La segunda reflexión es porqué falló la información de inteligencia civil. El Cisen, responsable máximo de ese servicio, tiene como parte de su rutina -o al menos así era en tiempos en que no sucedía este tipo de graves incidentes- mantener contacto permanente, por entidad, con el gobernador, los jefes policíacos y los principales dirigentes políticos, sindicales, empresariales y de otros grupos de presión, a fin de estar permanentemente informado sobre el termómetro sociopolítico y económico de cada entidad. Cuando se dan giras como la de Ciudad Juárez, el Cisen envía -o enviaba- agentes para hablar también con los presidentes municipales, quienes les ayudaban a realizar el primer diagnóstico sobre la situación en esa localidad y en la entidad. En caso de que se detectaran inconformidades o problemas de algún tipo, los responsables de la política interna federal y estatal de encargaban de realizar las negociaciones pertinentes para tratar de desactivar cualquier posible conflicto. En el caso de Ciudad Juárez, es públicamente sabido que hay numerosos trabajadores del ISSSTE -a quienes se adjudica la protesta—, que deberían estar enardecidos por la reforma a la institución. Pese a ello, no se tomó provisión alguna.

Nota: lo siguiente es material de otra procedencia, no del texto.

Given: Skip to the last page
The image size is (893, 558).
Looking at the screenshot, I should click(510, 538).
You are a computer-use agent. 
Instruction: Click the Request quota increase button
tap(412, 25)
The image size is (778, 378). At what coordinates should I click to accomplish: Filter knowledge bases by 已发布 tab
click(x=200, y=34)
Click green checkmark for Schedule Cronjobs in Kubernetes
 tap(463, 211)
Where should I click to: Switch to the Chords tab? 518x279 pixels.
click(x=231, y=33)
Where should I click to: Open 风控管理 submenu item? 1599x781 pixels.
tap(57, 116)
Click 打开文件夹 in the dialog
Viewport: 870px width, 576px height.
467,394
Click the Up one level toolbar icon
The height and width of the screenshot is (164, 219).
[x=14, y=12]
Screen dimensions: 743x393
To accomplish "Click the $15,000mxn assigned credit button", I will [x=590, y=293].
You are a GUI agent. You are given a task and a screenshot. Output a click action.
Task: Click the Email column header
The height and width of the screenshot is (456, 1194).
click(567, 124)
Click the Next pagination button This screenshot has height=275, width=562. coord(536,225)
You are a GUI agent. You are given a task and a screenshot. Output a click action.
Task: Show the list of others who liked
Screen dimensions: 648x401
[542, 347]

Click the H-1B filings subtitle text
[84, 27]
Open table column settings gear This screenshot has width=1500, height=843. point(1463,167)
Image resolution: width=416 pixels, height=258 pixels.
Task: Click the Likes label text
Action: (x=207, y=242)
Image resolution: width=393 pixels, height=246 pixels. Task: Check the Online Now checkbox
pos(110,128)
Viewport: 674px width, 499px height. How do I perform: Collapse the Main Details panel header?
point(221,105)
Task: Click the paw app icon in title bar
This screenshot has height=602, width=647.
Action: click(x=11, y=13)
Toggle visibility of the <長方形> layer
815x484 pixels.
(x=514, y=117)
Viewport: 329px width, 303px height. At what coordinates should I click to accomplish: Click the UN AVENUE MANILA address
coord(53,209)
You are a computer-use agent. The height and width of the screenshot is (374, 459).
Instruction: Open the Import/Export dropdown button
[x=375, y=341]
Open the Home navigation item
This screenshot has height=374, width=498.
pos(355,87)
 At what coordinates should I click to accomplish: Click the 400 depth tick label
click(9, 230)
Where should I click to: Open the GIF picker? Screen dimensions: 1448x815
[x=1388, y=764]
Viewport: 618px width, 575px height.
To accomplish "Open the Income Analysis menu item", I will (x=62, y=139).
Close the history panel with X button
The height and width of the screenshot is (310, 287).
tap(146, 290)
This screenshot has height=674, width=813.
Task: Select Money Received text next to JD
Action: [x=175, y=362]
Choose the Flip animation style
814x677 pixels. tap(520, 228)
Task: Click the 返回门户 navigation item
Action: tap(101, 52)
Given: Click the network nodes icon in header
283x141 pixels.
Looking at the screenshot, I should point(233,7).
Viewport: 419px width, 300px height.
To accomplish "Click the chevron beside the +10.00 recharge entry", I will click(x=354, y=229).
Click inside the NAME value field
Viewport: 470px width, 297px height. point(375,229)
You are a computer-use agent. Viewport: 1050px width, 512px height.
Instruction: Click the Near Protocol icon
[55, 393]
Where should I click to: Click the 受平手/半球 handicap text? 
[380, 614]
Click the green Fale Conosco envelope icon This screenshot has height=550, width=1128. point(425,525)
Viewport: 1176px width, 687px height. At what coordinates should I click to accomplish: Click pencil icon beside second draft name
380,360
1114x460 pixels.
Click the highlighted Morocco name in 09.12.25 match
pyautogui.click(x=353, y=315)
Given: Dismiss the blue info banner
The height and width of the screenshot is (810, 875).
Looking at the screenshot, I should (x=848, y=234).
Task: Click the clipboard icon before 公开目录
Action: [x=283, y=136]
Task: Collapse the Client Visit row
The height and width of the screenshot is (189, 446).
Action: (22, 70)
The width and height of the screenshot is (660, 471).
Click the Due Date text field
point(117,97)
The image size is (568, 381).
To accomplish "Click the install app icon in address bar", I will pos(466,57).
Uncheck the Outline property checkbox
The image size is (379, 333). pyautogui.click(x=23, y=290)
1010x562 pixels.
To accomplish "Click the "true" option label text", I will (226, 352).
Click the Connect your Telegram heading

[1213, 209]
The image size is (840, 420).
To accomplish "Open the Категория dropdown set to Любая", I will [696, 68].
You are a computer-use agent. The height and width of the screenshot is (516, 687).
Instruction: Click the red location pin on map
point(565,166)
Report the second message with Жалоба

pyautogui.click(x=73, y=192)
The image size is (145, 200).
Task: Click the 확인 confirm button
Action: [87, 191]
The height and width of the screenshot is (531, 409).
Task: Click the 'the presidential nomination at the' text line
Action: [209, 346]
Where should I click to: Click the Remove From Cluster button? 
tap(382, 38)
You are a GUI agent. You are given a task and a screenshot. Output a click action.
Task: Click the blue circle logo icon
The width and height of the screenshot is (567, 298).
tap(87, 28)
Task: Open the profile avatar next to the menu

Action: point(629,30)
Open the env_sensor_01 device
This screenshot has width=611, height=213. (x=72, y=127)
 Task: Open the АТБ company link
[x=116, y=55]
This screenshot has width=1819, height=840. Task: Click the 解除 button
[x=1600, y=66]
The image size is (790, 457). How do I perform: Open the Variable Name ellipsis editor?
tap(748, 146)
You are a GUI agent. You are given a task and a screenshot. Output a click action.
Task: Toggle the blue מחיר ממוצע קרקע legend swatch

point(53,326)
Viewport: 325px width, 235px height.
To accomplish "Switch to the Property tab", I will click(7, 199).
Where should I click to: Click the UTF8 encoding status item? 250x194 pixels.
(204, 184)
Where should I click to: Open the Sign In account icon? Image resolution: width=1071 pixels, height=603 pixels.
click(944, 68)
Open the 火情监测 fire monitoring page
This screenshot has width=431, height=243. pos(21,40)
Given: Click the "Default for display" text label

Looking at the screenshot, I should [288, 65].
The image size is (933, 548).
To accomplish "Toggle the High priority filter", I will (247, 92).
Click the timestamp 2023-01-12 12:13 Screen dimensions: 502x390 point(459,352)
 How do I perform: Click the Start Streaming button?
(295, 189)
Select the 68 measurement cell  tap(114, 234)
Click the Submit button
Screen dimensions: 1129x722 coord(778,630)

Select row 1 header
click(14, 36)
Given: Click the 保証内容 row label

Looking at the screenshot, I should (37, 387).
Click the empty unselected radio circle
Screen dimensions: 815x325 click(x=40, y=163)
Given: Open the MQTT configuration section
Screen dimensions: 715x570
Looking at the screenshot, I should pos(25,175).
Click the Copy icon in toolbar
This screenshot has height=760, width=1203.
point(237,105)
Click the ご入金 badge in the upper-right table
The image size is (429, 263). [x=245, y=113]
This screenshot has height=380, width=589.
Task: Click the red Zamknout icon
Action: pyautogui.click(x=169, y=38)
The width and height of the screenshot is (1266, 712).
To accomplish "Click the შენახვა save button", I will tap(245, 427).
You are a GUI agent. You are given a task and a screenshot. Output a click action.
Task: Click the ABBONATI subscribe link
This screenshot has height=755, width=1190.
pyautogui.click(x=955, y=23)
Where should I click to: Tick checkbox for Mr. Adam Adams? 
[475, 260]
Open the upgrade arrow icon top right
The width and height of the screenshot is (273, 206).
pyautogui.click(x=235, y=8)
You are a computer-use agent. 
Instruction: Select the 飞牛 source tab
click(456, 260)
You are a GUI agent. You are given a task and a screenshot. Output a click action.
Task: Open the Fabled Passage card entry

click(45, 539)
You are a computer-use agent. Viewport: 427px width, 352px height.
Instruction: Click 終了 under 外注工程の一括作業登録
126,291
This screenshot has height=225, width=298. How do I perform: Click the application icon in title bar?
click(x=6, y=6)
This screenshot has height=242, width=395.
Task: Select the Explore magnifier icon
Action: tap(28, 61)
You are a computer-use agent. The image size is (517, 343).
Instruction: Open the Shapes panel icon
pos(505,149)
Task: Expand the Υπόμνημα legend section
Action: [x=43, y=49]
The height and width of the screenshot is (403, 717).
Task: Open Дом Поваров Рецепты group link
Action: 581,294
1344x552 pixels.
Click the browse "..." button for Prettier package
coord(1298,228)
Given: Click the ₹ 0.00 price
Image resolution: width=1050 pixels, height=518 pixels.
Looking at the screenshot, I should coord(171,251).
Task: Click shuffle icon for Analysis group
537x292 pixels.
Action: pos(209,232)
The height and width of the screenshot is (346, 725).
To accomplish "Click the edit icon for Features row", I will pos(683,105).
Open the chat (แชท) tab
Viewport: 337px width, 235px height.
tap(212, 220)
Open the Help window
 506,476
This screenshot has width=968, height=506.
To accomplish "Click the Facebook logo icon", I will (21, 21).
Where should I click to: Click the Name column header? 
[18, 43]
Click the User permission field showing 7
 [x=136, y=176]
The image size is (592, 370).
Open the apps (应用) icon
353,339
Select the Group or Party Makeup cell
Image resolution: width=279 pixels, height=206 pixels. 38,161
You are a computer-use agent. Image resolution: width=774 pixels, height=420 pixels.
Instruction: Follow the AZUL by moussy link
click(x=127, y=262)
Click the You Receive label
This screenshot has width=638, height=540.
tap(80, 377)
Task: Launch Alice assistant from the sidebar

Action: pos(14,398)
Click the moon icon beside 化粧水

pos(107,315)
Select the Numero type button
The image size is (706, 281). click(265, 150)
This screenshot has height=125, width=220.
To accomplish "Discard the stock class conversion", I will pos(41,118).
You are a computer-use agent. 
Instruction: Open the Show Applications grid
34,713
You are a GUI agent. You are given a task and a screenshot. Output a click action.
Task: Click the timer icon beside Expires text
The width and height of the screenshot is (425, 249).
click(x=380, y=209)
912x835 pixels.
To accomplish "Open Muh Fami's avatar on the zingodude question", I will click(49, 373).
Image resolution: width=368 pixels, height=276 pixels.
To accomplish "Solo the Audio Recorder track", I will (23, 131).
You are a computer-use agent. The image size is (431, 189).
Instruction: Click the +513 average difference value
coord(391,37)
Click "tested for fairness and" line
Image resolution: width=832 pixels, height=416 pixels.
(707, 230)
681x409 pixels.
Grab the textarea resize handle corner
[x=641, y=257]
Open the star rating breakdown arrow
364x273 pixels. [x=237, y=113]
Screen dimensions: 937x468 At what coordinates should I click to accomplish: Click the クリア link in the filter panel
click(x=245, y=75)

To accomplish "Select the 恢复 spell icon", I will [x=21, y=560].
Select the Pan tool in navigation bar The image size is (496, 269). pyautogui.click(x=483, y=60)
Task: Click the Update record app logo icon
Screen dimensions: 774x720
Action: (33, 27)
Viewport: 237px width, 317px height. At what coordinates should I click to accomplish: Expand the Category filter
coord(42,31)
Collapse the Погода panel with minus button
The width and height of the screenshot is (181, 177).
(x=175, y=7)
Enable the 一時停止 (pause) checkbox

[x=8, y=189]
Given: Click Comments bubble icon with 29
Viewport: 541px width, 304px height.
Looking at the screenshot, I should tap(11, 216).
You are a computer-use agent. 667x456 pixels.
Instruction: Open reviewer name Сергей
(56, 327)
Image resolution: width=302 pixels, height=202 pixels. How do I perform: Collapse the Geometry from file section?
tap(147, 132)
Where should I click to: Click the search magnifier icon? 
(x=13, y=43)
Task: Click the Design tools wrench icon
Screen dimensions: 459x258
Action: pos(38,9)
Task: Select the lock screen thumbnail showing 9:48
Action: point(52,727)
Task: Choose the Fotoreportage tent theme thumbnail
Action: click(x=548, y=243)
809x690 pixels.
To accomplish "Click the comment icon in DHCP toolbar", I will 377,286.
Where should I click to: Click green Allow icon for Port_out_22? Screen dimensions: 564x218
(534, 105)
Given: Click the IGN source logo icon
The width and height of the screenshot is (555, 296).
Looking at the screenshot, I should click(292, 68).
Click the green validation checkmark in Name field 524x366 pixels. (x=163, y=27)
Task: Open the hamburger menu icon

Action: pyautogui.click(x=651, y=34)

La Secretaría de Gobernación informó el lunes que el Cisen sí alertó a las autoridades sobre la posible manifestación, pero sólo lo hizo al Gobierno municipal, dejando fuera de esa información al estatal. En esta parte de la cadena de información preventiva se encuentra una falla fundamental. La inexperiencia en Gobernación y el Cisen provocó huecos en la información al omitir a una de las áreas responsables de la seguridad presidencial. Si a esto se suma la falla en la inteligencia del Estado Mayor Presidencial, habrá que agradecerle a los manifestantes que sus niveles de beligerancia toparan en los gritos y empellones. ¿Cuántas veces más sucederá esto? ¿Cuántas veces más dejaran expuesto al Presidente? ¿Cuántas veces más nos dirán que estemos tranquilos que no pasó nada? Un Gobierno serio actúa inmediatamente en estos casos y corrige, sanciona y reestructura su operación para evitar más fallas en la seguridad presidencial. Lo que no puede hacer es seguir jugando con el “No pasa nada” porque no hubo desgracias qué lamentar. La seguridad del Presidente es materia de seguridad nacional, que requiere inteligencia -mental y de información- y capacidad profesional que nos evite una jornada amarga uno de estos días y lamentemos, entonces, sí, los hubieras y lo que no se hizo.